**Exercise objective**
Every line of the data that includes "computer" should be copied out.

[[ Extracted records open ]]

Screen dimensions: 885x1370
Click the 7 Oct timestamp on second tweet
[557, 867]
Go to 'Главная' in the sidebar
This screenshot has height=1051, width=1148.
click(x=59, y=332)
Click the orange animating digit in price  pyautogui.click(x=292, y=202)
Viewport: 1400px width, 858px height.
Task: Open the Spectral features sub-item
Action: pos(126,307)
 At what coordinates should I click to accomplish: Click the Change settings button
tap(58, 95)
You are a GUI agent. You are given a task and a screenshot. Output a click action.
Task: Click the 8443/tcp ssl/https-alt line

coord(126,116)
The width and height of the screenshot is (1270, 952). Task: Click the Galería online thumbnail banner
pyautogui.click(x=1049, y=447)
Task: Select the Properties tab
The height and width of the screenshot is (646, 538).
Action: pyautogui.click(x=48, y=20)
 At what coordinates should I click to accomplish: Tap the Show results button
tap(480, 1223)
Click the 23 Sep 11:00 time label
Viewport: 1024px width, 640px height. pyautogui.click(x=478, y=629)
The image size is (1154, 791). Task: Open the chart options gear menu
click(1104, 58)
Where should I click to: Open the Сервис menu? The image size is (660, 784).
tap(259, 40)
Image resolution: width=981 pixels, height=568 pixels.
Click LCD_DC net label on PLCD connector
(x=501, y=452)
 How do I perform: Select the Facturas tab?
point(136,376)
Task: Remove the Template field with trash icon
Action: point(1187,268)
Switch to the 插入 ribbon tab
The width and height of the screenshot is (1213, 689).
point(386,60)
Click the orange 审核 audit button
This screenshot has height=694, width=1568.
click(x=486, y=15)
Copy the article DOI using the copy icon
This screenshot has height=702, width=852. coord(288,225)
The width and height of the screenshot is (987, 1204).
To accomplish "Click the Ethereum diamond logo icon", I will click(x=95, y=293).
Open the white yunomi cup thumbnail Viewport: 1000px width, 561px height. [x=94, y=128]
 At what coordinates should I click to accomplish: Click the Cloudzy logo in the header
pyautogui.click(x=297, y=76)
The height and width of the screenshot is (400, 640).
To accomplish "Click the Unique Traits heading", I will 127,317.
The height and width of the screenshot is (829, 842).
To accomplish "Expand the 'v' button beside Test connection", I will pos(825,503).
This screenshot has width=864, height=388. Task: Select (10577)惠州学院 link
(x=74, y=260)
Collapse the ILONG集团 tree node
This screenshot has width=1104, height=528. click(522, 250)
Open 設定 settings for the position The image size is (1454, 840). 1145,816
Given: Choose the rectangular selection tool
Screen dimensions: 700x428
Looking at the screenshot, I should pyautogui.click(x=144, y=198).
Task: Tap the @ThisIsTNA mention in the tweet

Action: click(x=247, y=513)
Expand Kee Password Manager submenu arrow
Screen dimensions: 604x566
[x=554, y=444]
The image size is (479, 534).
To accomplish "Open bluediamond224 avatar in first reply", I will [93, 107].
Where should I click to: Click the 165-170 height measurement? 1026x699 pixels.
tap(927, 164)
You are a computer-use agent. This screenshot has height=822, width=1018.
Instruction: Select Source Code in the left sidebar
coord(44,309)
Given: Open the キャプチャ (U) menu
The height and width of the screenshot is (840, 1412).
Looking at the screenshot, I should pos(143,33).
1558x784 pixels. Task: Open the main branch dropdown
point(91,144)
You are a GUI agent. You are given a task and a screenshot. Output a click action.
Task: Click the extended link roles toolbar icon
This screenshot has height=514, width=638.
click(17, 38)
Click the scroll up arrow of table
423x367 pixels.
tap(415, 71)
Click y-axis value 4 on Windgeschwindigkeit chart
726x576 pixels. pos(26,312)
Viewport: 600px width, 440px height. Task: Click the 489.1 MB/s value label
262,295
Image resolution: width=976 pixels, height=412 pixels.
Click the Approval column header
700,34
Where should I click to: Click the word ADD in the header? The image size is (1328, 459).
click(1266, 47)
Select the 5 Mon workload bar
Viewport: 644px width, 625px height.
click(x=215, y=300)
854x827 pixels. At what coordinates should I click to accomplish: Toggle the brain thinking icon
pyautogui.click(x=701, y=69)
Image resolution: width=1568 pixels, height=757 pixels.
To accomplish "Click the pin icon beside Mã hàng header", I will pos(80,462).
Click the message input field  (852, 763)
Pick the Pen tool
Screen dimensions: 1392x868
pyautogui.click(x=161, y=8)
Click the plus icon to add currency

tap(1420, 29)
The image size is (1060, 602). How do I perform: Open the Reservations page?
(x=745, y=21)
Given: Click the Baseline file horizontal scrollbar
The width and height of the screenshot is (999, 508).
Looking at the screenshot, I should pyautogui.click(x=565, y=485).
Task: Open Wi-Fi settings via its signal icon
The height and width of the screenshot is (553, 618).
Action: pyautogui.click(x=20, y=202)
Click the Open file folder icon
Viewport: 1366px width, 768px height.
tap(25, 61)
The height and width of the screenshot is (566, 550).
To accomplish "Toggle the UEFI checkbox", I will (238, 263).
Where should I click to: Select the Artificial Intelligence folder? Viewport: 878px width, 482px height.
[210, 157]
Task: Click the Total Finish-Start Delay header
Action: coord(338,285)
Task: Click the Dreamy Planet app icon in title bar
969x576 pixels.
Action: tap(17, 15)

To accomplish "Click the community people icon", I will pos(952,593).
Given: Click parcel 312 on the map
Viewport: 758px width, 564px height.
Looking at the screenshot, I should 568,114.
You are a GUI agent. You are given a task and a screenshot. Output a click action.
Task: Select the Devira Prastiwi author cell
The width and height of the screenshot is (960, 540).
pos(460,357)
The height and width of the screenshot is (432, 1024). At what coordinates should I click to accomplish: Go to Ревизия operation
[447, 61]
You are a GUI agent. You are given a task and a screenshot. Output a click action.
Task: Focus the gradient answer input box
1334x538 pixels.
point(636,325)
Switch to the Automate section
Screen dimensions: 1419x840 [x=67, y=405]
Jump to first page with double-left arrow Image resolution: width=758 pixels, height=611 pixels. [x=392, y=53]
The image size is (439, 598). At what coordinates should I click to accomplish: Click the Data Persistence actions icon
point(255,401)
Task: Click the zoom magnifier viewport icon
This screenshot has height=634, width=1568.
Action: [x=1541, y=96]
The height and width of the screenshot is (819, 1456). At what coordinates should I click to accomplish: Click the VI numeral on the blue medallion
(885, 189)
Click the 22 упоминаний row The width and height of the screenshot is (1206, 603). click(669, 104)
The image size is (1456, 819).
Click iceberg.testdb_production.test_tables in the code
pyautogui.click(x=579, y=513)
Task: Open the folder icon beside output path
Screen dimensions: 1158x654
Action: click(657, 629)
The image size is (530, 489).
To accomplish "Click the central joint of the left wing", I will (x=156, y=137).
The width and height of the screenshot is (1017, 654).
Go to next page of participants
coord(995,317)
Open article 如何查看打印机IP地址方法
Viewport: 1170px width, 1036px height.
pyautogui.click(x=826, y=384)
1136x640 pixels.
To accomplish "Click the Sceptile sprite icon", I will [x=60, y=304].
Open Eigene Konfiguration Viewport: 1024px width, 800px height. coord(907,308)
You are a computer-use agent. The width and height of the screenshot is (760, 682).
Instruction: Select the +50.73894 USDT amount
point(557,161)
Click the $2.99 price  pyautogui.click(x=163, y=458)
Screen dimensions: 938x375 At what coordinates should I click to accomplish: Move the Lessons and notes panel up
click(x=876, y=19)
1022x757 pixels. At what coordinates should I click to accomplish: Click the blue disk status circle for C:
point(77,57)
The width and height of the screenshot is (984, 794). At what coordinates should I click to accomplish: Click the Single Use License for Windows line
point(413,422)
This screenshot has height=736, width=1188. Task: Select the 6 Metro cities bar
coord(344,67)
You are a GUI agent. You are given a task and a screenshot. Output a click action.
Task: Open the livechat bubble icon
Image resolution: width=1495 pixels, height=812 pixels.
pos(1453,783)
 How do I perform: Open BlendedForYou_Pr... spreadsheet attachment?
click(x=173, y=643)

[[ Extracted records closed ]]

**Expected answer**
You are a computer-use agent. This screenshot has height=822, width=1018.
You are a computer-use agent. The width and height of the screenshot is (760, 682).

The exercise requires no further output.